#### [Supplied entries]
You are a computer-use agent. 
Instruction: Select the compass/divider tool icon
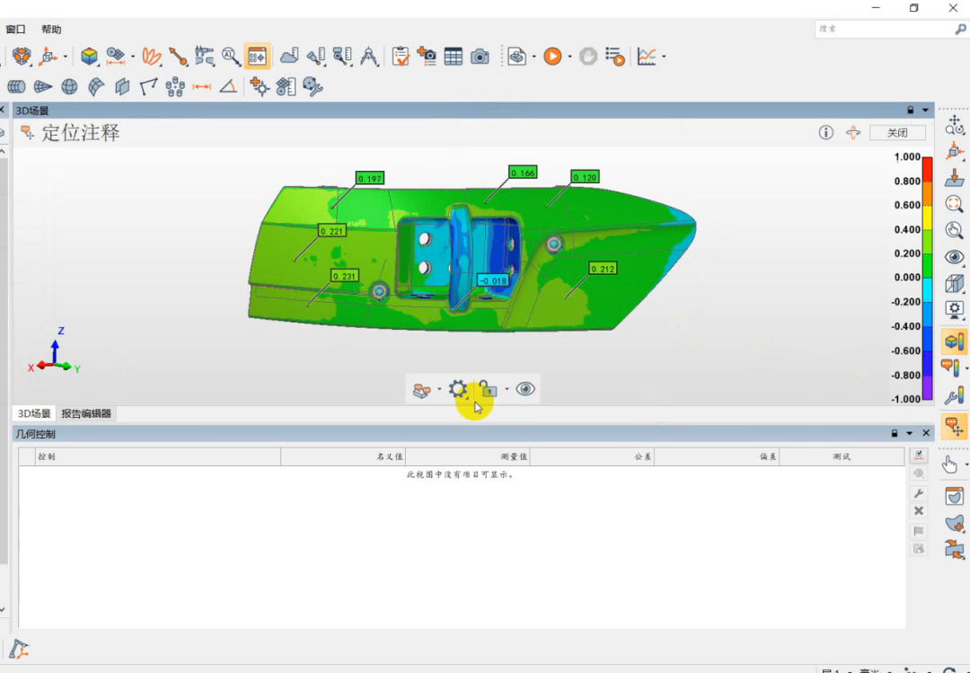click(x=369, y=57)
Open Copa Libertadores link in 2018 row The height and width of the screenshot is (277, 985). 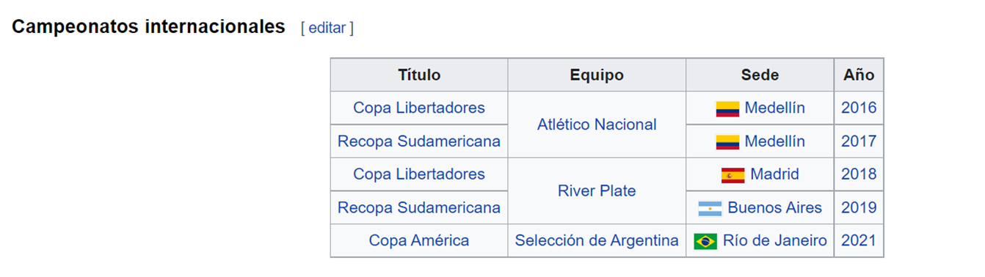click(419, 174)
--
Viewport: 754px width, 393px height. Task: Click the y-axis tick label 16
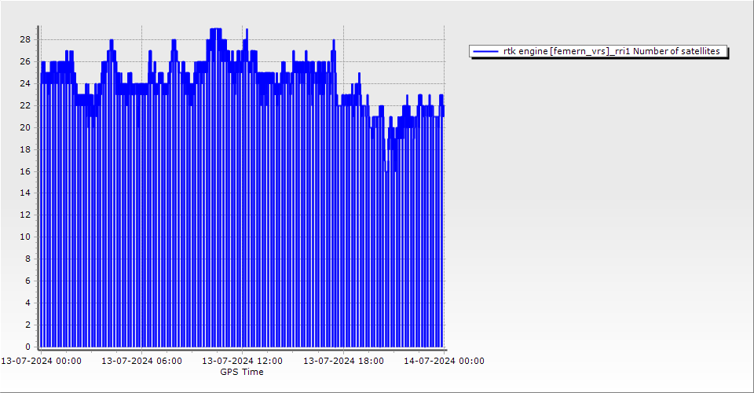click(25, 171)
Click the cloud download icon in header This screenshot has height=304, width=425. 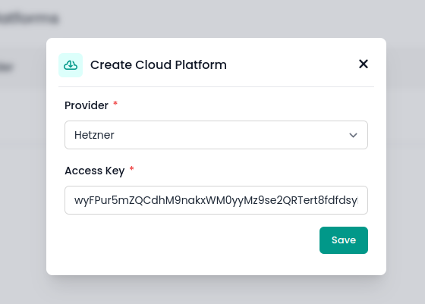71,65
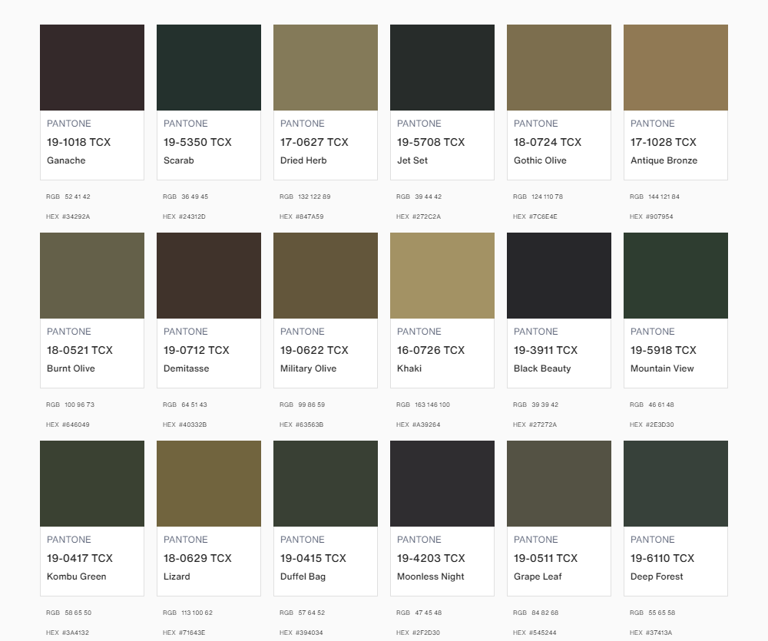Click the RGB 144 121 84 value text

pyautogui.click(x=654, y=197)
--
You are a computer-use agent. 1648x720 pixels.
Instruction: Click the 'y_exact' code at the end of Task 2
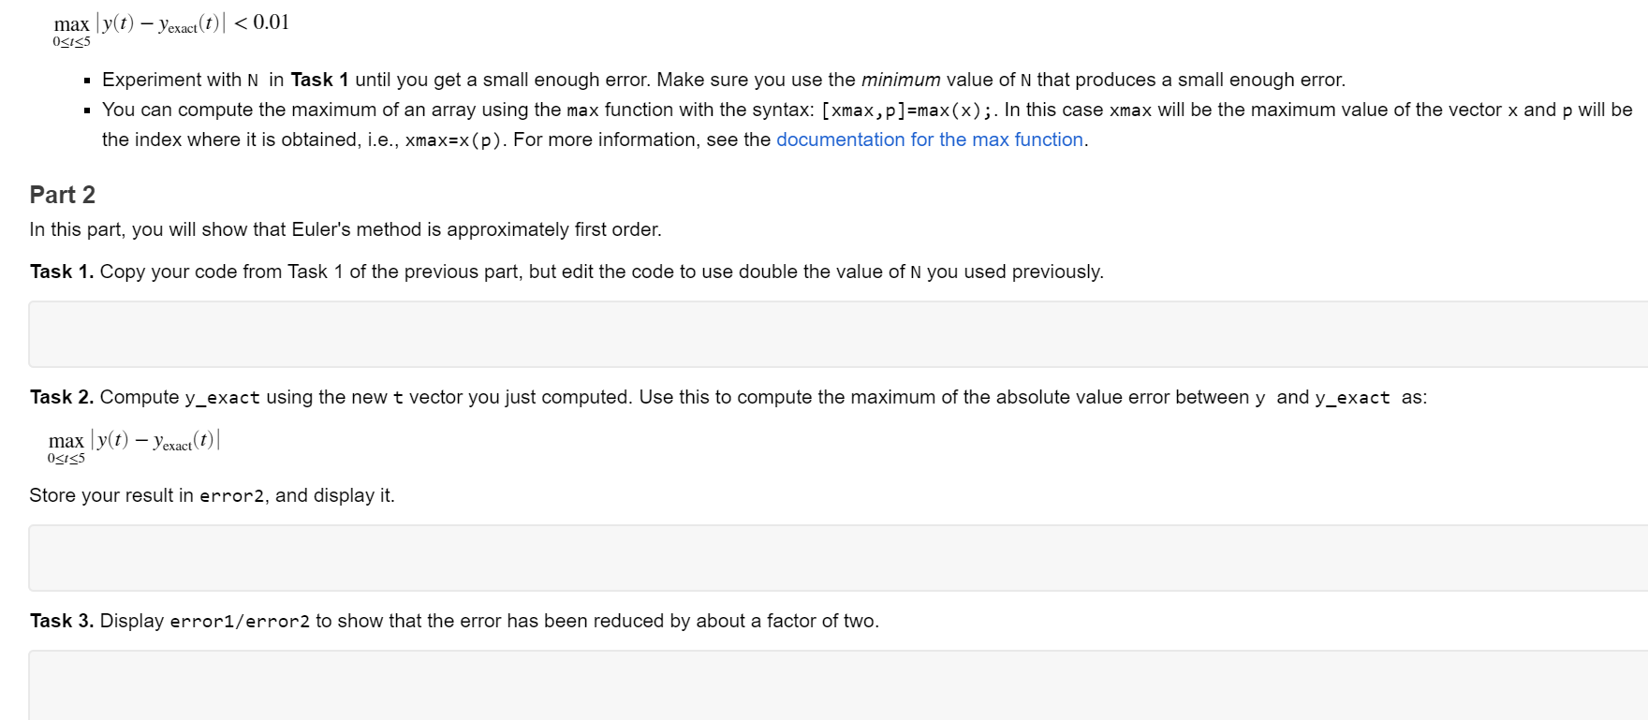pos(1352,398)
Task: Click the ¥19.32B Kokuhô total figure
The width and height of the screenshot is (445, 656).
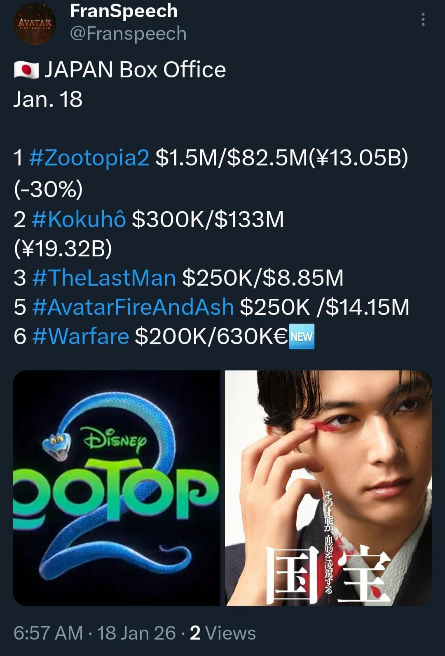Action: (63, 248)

#### [Work required]
If a line in the listing holds the word "computer", copy it out.

#### [Output of the task]
You are a computer-use agent. 
You are a computer-use agent. 1648x720 pixels.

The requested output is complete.